**Список заданий**
(a) Судя по отрывку, что отдали аптекарю в обмен на бутыль?
(b) Переведите на английский язык предложение из отрывка: «У меня была красивая финка с наборной ручкой».

**Отрывок со страницы**
Драбкин Артем Владимирович
Шрифт:
Я к старшине, говорю:
– Всего делов-то, подумаешь, рыбу глушили, все же день рождения! Давай махнем не глядя: ты нам – свободу, а я тебе финку дам.
У меня была красивая финка с наборной ручкой. Он говорит:
– А датчанин не заложит?
– А зачем? У него наша рыба осталась.
– Ладно, – говорит, – давай финку и вали отсюда.
Ну, пришли в расчет, рассказали, ребята говорят: «Хрен с ней со жратвой рыбной, но давай выпивку доставай». На следующий день, сменившись с дежурства, я взял бинокль и пошел в аптеку, чтобы попробовать обменять его на одеколон. В Ревено нашел аптеку. Вхожу, держу в одной руке бинокль, а другой рукой делаю такой жест: нюхаю ладонь и провожу ею по волосам, и так несколько раз, имея в виду, что мне нужен одеколон для волос. Аптекарь говорит: «Ja, ja», – кивает, вроде понял. Я ему бинокль, 12-кратный, цейссовский, трофейный! Во! Красотища! А он приносит мне бутыль. Я посмотрел, понюхал – пахнет. Ну, думаю, одеколон. А стекло темное, ничего не видно, пробка притертая. Притаранил. Налили по полной, дернули за меня и у всех глаза на лоб – бриалин для волос! Этот Аркашка Кучерявый, который нас с машиной тогда спас, говорит: «Ты, что ж, балда, принес? Это ж бриалин, он же на касторке делается. Мы ж с него дристать будем дальше, чем видеть!».

**Предоставленные материалы**

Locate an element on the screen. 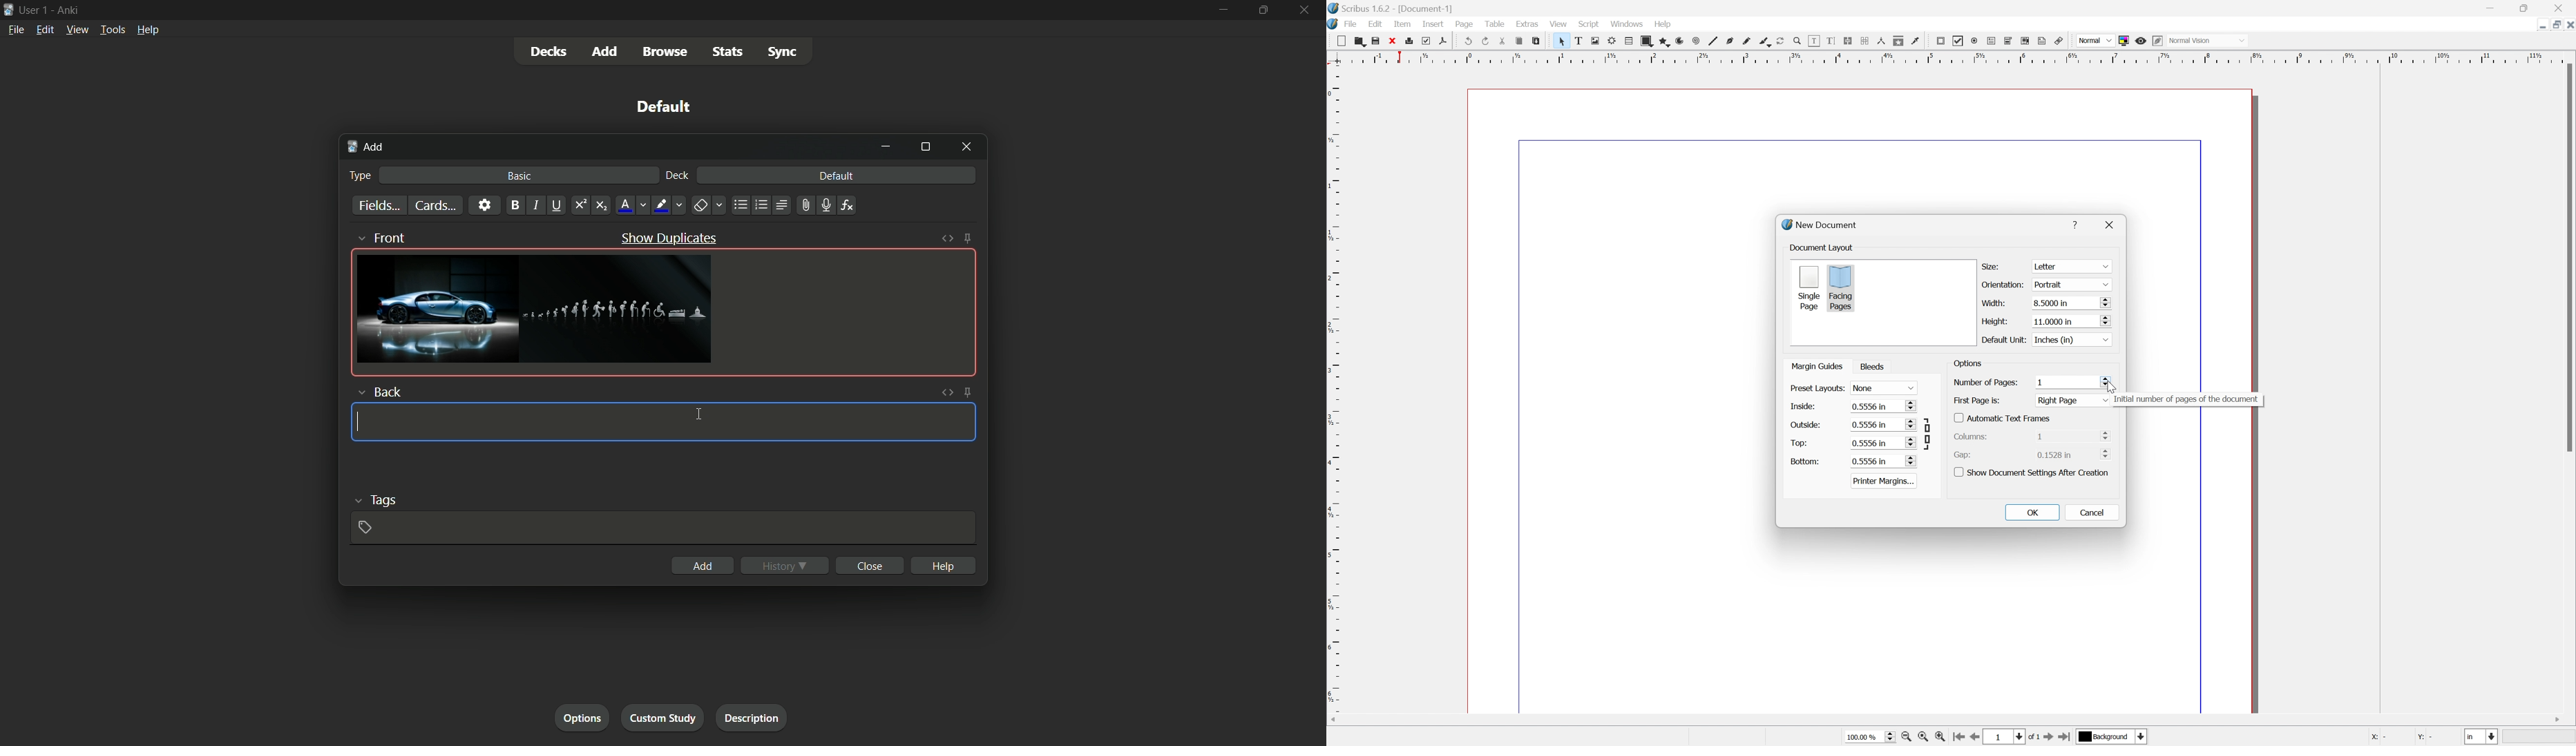 This screenshot has height=756, width=2576. Ruler is located at coordinates (1947, 57).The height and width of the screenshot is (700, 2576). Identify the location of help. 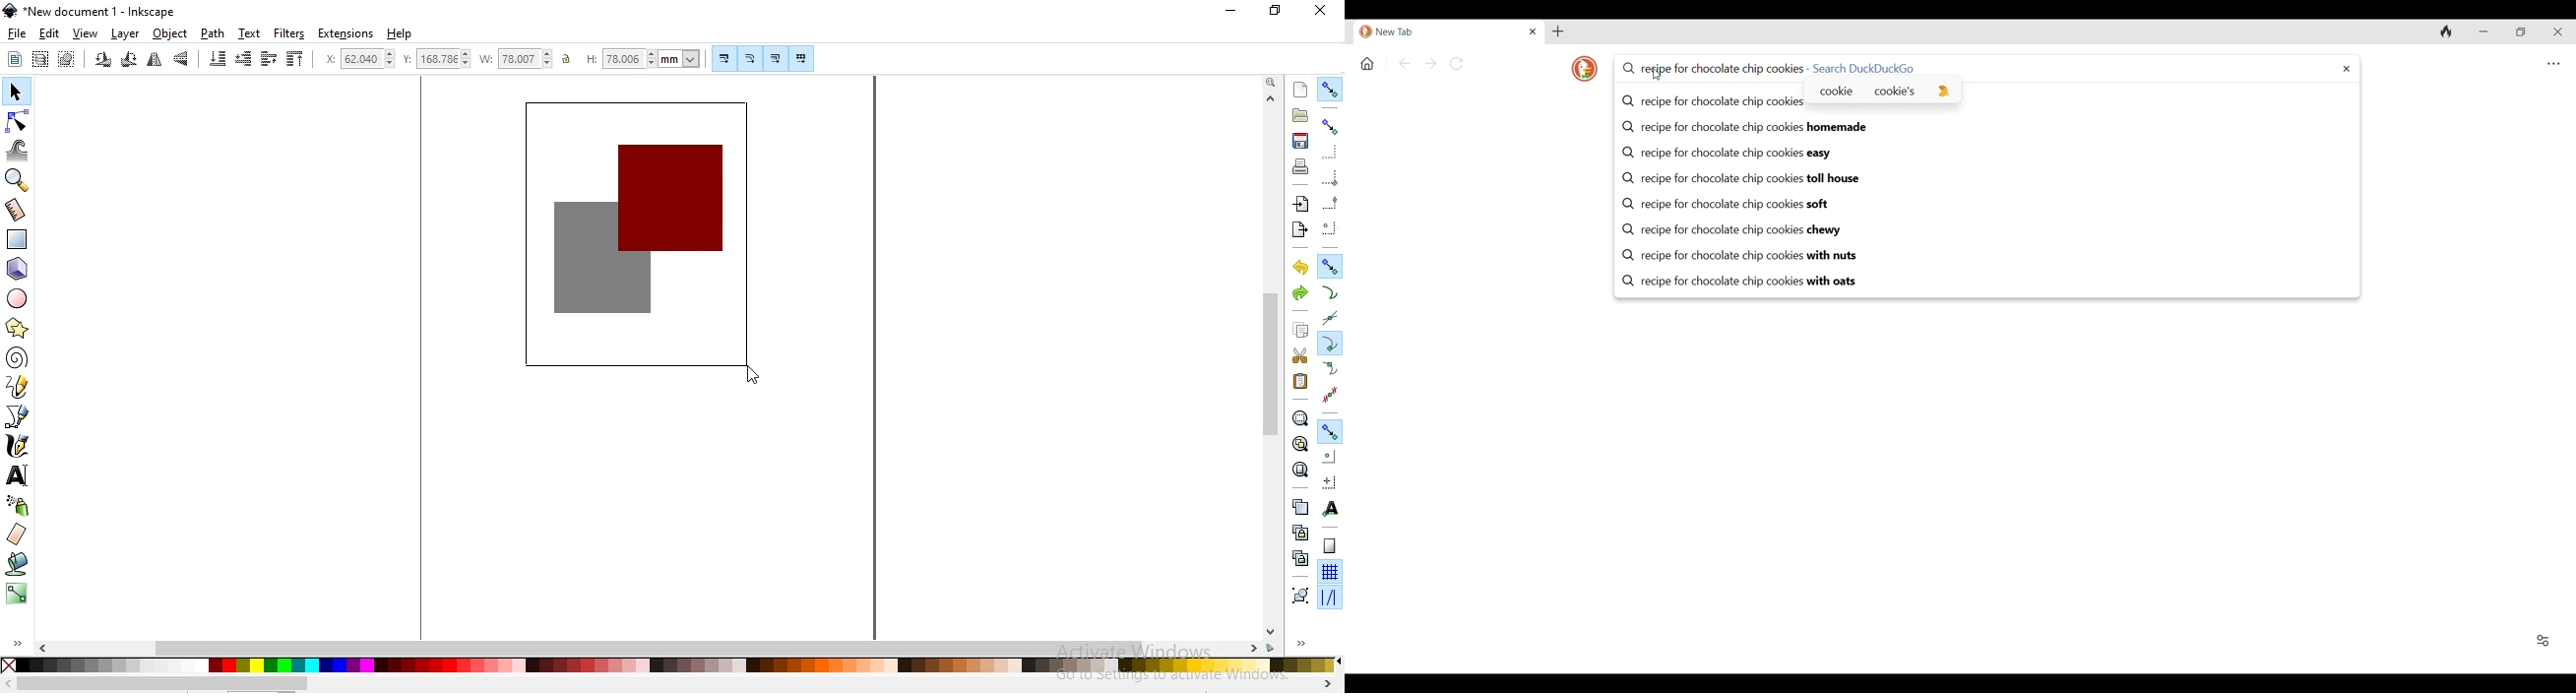
(400, 34).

**Ожидаемые ответы**
(a) Двенадцатикратный трофейный цейссовский бинокль.

(b) I had a beautiful Finnish knife with a stacked handle.